IBM's new CEO, Virginia Rometty, has a plan
Outgoing CEO Sam Palmisano changed IBM, set a path that will outlast him
Computerworld - IBM doesn't like drama -- and it proved that with its appointment Tuesday of Virginia Rometty as its new CEO.
In taking the job, Rometty replaces a somewhat reserved figure, CEO Sam Palmisano, who did not seek the stage in Washington or Silicon Valley. But when it came to strategy, Palmisano brought big changes to IBM and set clear directions for the company through 2015.
Palmisano's influence on IBM's future will outlast his tenure by years, which helps to explain why IBM saw Rometty as an ideal candidate for the job.
Rometty, senior vice president and group executive for sales, marketing and strategy, is following a tough act. She will take over the company on Jan. 1, while Palmisano will continue as board chairman and remain a powerful presence.
Chris Ambrose, an analyst at Gartner, believes that IBM takes a different view of leadership roles than some of its competitors, and that it puts the IBM brand -- not any one individual -- on center stage.

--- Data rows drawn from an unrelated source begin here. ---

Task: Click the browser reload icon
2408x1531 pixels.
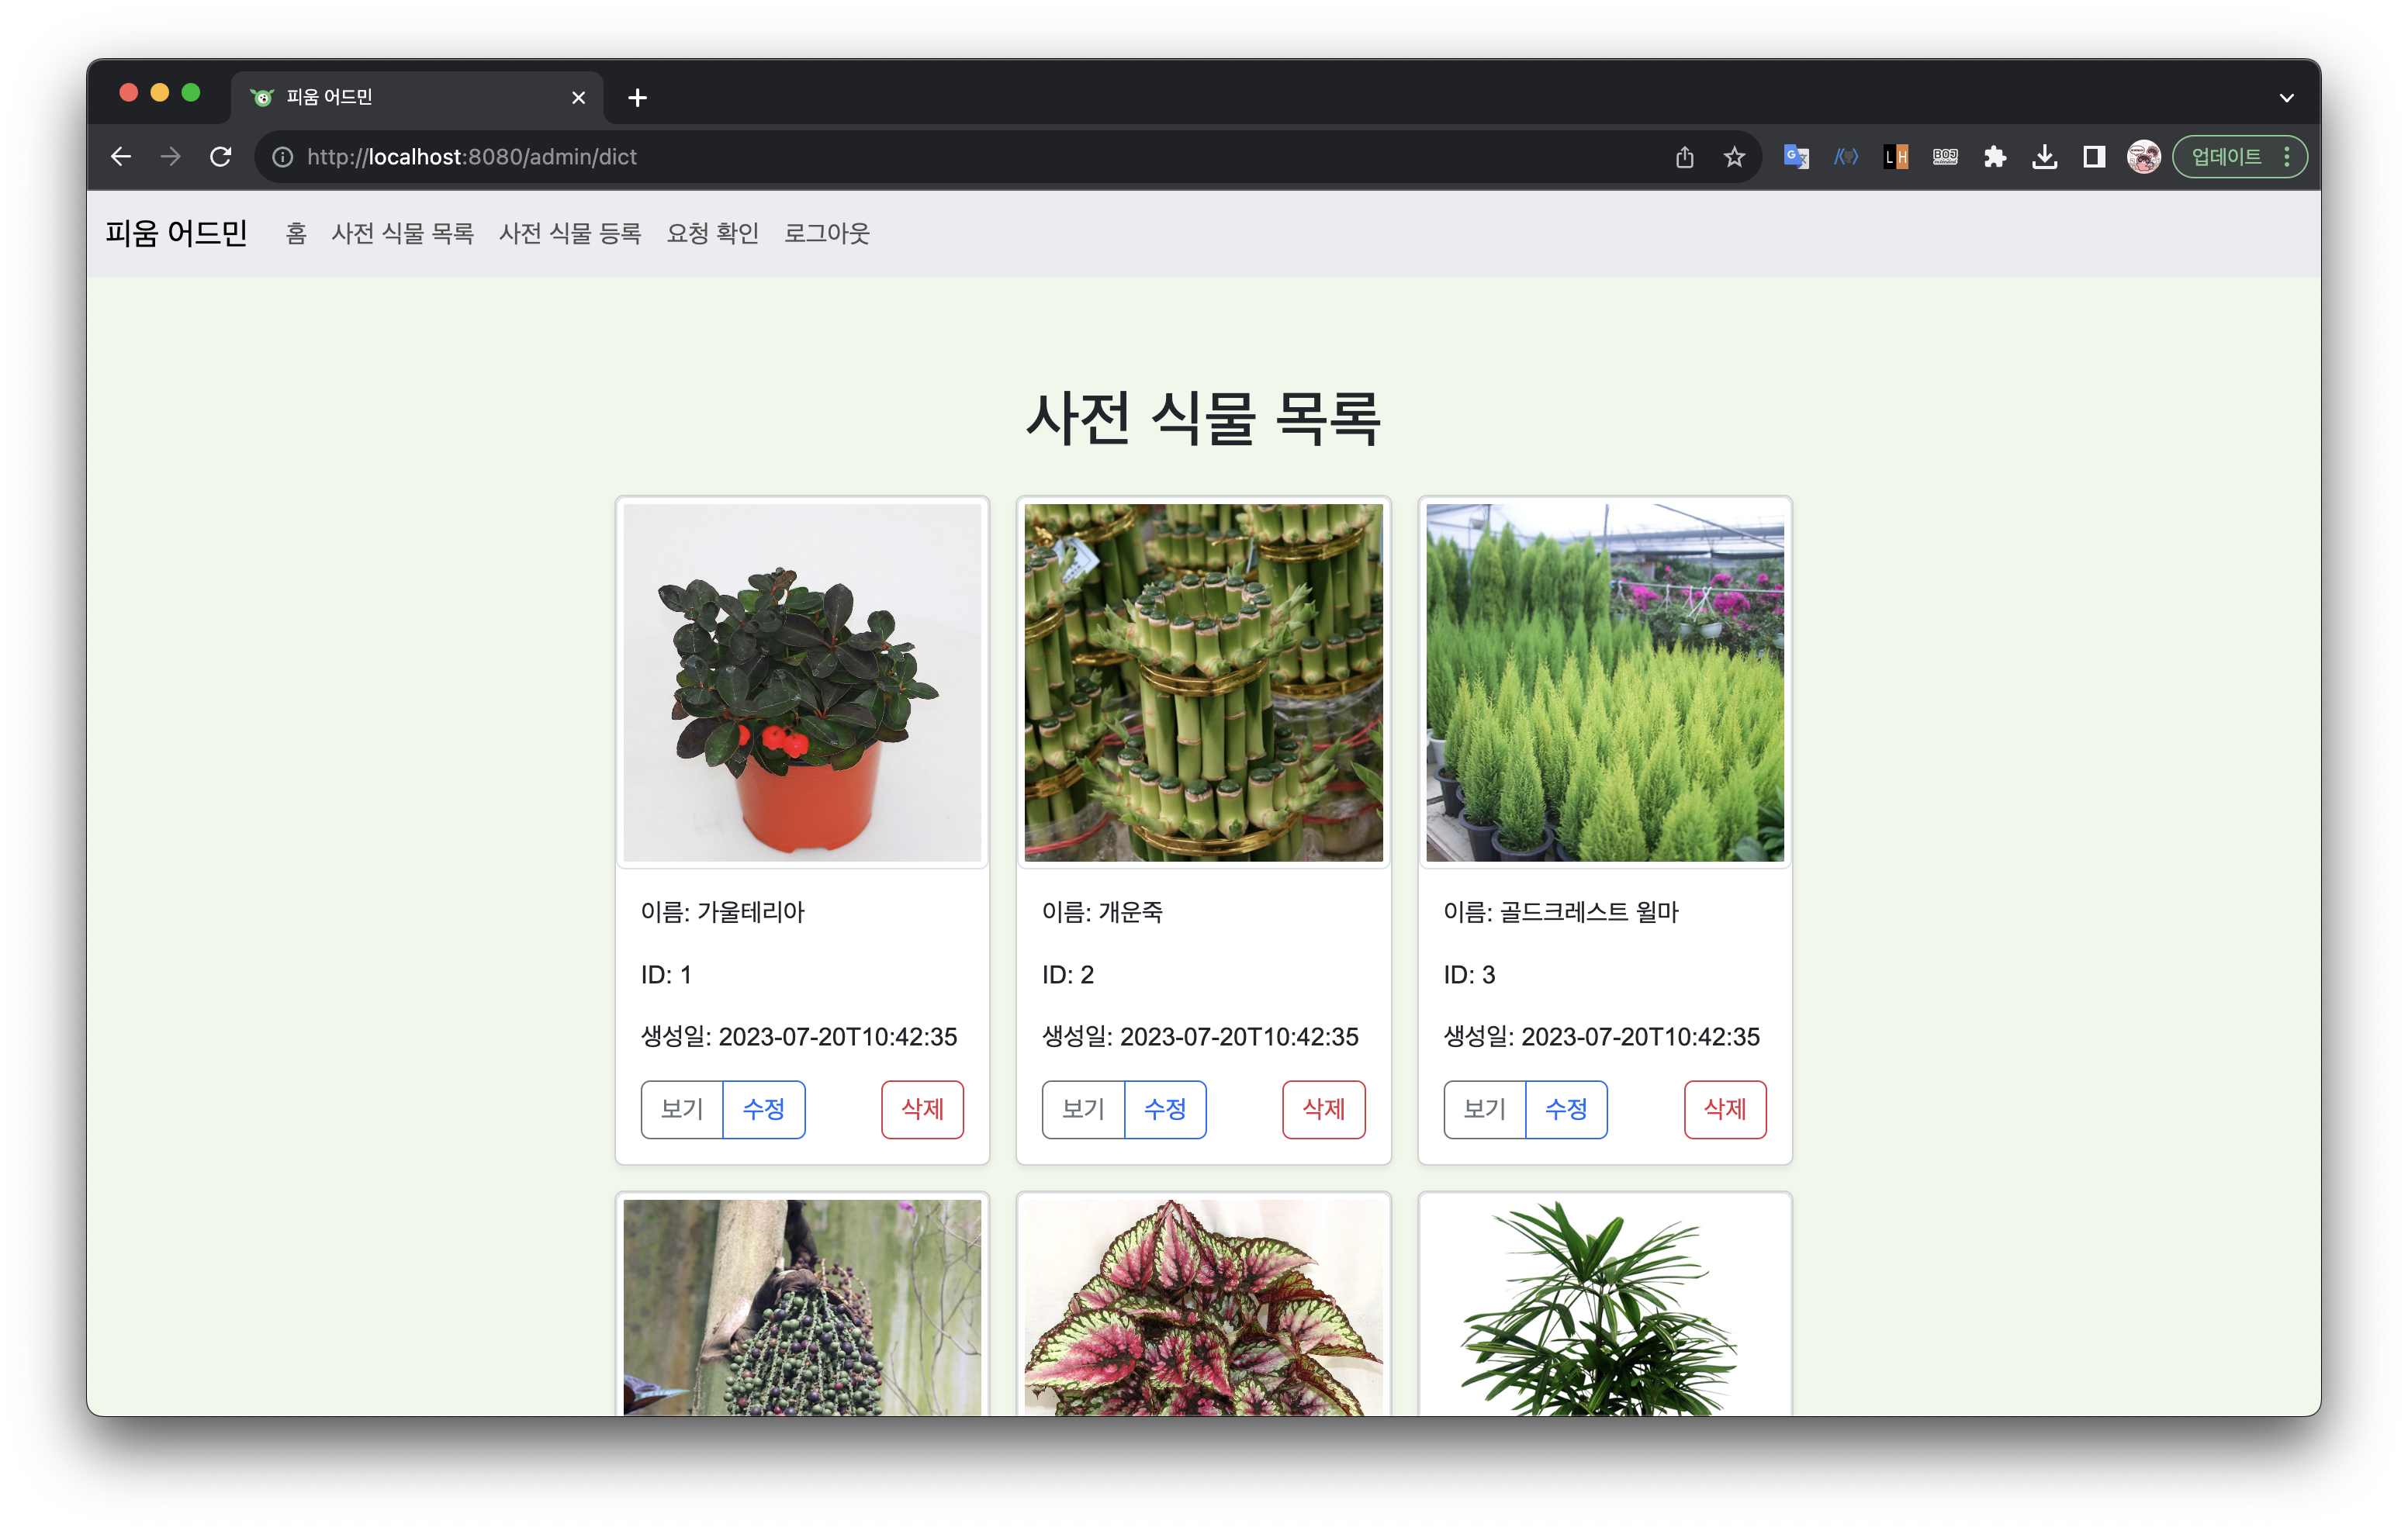Action: coord(221,157)
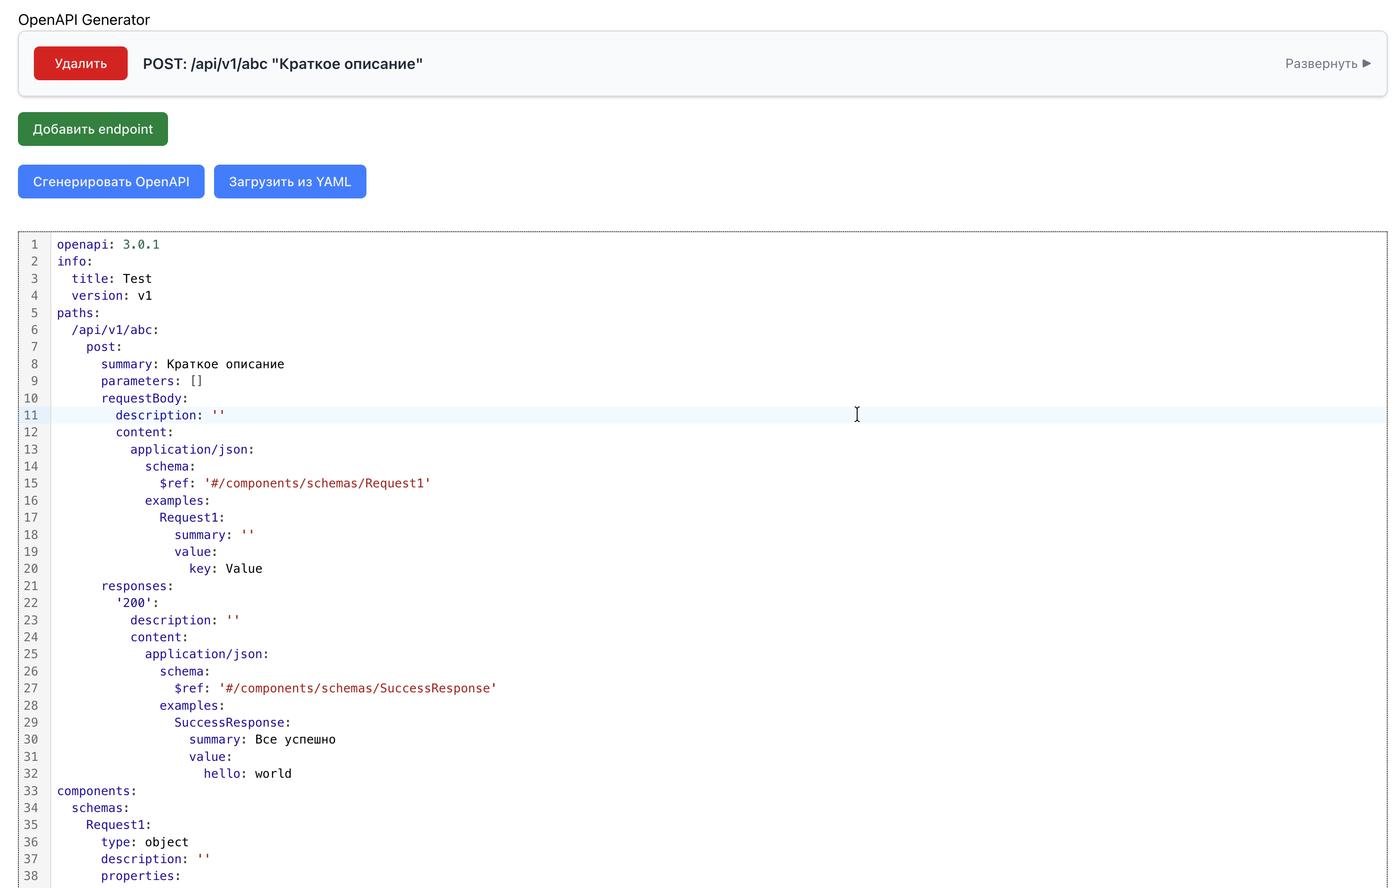Click 'summary: Краткое описание' line in editor
1400x888 pixels.
click(x=192, y=364)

With Rometty, IBM is tapping someone who understands where the company is moving, someone who "understands and accepts that strategy," said Ambrose.
Rometty has been at IBM since 1981, when she was a systems engineer.
Palmisano, appointed CEO in 2002, redefined IBM as a "globally integrated enterprise," meaning a company that "that locates operations and functions anywhere in the world based on the right cost, the right skills, and the right business environment" and is completely integrated.
Palmisano increased IBM's overseas hiring, at the expense of North American jobs, and he put a lot of attention on what the company calls "growth markets." It considers those markets to be every place in the world but North America and western Europe.
In 2006, IBM said 16% of its revenue came from growth markets, By last year, that figure had reached 21%. By 2015, the percentage of revenue the company expects to earn in growth markets will approach 30%.
Under Palmisano, IBM has already outlined a corporate strategy through 2015 that also calls for continued development of "higher-value" services and software, and an entirely new category of services and software it calls Smarter Planet.
Last year, IBM announced a plan to spend $20 billion to buy companies through 2015. That's more money than it spent in the previous 10 years. Many of those acquisitions will involve business analytics, cloud services and related software.
Rometty has played a role in shaping those strategies, say analysts.
"I would not expect to see a huge amount of change in the short term. But she is an intelligent executive, and I would expect to see her put her own stamp on the company," said Charles King, an analyst at Pund-IT.
The fact that, under Palmisano, IBM's workforce grew overseas and decreased in the U.S. says something about the world today.
In 2006, IBM employed 127,000 people in the U.S., a figure that had dropped to 105,000 by 2010, the last time the company publicly reported its U.S.-based employment.
Lee Conrad, the national coordinator of Alliance@IBM, which is part of the Communications Workers of America union, said he expects "IBM U.S. employees will continue losing jobs as work is shifted offshore." Alliance@IBM estimates that the company's U.S. workforce is now at about 98,000.
"The decline in U.S. IBM employee population has been steep under Palmisano and Rometty," said Conrad.
Worldwide, it's a different story: IBM's employment has been growing and is now at about 436,000 people.